SOURCE PASSAGE:

━━━━━━

Runner Features

Robins, trees and athletes challenge bike-riding adventurer

by EDDIE RUFF
Staff Writer



You, yes you are the lucky one! You’re our 1 millionth reader! You have won the tiny, pewter-like balancing bike previously only available with 75 skeet-ball tickets at the huge pizza place on Rosedale.
What a lucky devil.
And just in time for Christmas, too!
To claim your prize, speak “I am the winner” in loud, clear tones into a self-addressed stamped envelope and mail to the Runner by Nov. 16.
Congratulations again on your big win!
Now that you’ve won your prize, I’m sure you won’t mind reading this last installment of the “Bike Path Saga.” Next quarter, make sure and look for “Bike Path Episode I - The Prequel,” soon to be made into a direct-to-video motion picture. The pod racers navigating through the detour are sure to be a perennial favorite.
We last left me way out on the south end of the campus gazing across Camino Media at the Marketplace shopping center. The big cliffhanger had to do with whether or not I was going to cross, thus leaving the campus (and finishing the bike path story - I’m only allowed to write about campus events and features), or was I going to - heh heh heh - turn around and travel back from whence I had come, thus milking this column for all it’s worth. No, make that more than it’s worth. Heh heh heh.
Hold the phone! There’s a 10,000-square-foot buildable available across the street there! I need that! I’m perched on the edge of the curb... I’m leaning... I’m swaying... it might be all over... no! I turn around and go back, back to the bike path where I belong. It’s the fall of 1999; this must be the new CSUB bike path column. Bike path we must.

━━━━━━

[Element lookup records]
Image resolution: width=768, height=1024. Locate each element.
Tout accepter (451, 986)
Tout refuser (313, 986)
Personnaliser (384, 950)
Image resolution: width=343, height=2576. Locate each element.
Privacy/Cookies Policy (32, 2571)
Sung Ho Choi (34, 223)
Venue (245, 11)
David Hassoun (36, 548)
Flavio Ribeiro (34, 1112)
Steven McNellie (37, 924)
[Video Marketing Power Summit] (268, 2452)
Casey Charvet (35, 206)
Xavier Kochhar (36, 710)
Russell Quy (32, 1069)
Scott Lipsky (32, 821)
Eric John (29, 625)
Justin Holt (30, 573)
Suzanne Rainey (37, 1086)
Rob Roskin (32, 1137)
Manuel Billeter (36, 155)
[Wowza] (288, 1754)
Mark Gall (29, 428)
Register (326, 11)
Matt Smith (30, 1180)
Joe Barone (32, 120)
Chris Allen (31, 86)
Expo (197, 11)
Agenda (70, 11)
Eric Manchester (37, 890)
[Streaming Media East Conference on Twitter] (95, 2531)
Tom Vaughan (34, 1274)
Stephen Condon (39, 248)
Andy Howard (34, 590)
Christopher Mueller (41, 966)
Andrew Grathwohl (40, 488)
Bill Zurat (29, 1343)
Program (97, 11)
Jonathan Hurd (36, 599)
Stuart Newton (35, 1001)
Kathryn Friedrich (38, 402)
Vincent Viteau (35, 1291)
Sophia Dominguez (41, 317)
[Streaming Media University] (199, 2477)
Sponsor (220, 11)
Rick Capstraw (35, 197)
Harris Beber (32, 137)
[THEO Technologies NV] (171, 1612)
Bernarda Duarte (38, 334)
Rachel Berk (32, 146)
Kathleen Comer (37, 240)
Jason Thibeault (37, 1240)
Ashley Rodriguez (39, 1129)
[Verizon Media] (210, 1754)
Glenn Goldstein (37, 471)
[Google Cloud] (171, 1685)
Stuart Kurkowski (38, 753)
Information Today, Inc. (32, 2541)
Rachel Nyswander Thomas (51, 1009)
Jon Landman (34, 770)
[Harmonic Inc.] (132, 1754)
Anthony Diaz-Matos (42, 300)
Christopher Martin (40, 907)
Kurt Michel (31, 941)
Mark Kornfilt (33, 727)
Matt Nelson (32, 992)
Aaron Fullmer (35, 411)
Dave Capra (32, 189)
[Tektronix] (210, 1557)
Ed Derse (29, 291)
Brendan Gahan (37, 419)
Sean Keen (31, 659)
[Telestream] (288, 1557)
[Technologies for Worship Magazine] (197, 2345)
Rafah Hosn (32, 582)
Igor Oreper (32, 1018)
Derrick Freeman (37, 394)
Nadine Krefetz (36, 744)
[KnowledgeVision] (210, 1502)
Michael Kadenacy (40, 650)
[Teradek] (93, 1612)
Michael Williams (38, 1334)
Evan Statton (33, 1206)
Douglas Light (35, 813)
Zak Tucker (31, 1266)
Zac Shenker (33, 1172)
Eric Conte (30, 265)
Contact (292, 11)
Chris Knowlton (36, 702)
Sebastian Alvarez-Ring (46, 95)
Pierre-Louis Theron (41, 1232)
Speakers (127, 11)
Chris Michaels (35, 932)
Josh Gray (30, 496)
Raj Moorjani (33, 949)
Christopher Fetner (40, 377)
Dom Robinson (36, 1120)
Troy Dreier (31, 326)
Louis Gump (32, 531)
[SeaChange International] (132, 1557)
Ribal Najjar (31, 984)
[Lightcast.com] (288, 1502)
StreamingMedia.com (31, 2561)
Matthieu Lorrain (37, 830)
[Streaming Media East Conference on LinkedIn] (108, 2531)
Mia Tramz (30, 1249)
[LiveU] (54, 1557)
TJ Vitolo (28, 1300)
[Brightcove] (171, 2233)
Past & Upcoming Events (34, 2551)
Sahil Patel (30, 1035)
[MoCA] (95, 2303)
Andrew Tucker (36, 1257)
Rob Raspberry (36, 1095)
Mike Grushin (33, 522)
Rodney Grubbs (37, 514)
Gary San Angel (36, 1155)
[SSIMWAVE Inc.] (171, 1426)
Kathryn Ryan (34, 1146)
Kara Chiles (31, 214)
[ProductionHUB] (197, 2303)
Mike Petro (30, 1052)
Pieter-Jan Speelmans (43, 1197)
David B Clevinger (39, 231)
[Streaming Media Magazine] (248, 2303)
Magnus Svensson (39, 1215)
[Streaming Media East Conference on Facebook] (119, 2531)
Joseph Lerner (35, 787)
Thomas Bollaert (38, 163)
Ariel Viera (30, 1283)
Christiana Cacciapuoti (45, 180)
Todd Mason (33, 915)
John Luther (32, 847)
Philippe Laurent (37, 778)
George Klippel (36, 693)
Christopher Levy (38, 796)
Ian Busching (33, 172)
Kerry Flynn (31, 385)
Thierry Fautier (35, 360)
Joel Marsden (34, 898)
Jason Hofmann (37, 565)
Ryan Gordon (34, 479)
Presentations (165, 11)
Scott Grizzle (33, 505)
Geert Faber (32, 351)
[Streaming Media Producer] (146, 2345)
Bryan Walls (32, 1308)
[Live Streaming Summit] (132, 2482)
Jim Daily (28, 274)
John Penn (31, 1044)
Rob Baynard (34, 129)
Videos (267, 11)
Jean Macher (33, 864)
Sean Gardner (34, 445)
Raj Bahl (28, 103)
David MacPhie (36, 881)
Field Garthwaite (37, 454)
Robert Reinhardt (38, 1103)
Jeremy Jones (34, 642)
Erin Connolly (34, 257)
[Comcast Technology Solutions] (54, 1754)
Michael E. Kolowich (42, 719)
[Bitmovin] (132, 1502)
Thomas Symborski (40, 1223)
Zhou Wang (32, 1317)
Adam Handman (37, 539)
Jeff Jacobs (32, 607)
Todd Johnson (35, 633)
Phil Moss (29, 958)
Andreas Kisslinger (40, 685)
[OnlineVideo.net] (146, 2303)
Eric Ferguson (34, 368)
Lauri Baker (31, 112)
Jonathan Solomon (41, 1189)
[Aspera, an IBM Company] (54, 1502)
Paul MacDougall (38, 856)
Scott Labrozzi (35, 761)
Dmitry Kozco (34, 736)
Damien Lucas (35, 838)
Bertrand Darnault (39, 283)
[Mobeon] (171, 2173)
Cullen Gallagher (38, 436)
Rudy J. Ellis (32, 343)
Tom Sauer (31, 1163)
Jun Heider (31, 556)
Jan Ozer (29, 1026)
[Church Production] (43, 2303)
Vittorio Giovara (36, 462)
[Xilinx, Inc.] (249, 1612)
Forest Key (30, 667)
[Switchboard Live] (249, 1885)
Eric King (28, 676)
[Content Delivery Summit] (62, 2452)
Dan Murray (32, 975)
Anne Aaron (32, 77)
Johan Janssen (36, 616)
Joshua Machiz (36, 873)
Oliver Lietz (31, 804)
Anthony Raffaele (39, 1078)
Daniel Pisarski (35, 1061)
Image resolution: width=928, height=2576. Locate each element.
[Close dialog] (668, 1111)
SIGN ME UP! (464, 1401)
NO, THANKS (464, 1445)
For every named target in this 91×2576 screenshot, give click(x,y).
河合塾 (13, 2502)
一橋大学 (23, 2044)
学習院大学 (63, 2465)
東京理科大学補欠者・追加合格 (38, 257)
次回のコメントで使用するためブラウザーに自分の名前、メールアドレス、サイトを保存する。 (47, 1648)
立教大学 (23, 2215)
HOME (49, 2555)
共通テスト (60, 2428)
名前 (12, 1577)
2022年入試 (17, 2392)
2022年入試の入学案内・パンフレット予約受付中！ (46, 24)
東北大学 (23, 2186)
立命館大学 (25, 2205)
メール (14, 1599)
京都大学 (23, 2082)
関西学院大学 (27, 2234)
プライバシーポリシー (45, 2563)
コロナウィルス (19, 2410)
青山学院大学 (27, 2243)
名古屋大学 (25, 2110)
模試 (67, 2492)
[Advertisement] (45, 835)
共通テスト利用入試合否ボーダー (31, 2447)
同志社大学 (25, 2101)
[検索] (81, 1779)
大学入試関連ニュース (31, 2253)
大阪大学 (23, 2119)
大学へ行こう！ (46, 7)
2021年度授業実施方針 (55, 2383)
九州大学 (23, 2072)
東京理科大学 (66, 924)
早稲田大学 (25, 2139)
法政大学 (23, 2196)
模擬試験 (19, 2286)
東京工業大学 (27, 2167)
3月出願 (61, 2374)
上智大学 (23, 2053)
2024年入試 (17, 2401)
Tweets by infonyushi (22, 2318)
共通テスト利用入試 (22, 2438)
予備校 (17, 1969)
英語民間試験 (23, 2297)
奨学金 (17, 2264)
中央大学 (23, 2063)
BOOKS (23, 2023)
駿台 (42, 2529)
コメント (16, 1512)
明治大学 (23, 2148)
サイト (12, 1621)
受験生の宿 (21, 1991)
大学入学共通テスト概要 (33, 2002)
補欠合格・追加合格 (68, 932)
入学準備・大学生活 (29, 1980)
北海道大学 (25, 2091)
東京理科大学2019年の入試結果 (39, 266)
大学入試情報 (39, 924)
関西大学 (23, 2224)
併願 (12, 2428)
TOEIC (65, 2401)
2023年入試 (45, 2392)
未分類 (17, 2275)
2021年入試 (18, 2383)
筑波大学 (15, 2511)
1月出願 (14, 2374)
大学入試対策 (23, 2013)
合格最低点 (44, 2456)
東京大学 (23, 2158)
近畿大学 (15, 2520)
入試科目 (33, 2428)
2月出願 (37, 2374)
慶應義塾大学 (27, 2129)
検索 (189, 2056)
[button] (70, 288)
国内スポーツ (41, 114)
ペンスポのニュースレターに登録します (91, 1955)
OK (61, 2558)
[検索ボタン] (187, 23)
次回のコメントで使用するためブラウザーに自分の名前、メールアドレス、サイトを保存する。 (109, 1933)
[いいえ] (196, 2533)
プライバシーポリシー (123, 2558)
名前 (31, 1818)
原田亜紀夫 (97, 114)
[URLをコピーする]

━━━━━━

GOALS:
[A] Answer these questions from the bike path column:
(i) How many skeet-ball tickets was the balancing bike previously available for?
(ii) What street does the writer gaze across at the Marketplace shopping center?
(iii) How large is the buildable that is available across the street?
[B] Reproduce the stretch of the bike path column that begins at the words "Now that you’ve" and stops after "a perennial favorite.".

RESPONSES:
[A]
(i) 75 skeet-ball tickets
(ii) Camino Media
(iii) 10,000 square feet

[B]
Now that you’ve won your prize, I’m sure you won’t mind reading this last installment of the “Bike Path Saga.” Next quarter, make sure and look for “Bike Path Episode I - The Prequel,” soon to be made into a direct-to-video motion picture. The pod racers navigating through the detour are sure to be a perennial favorite.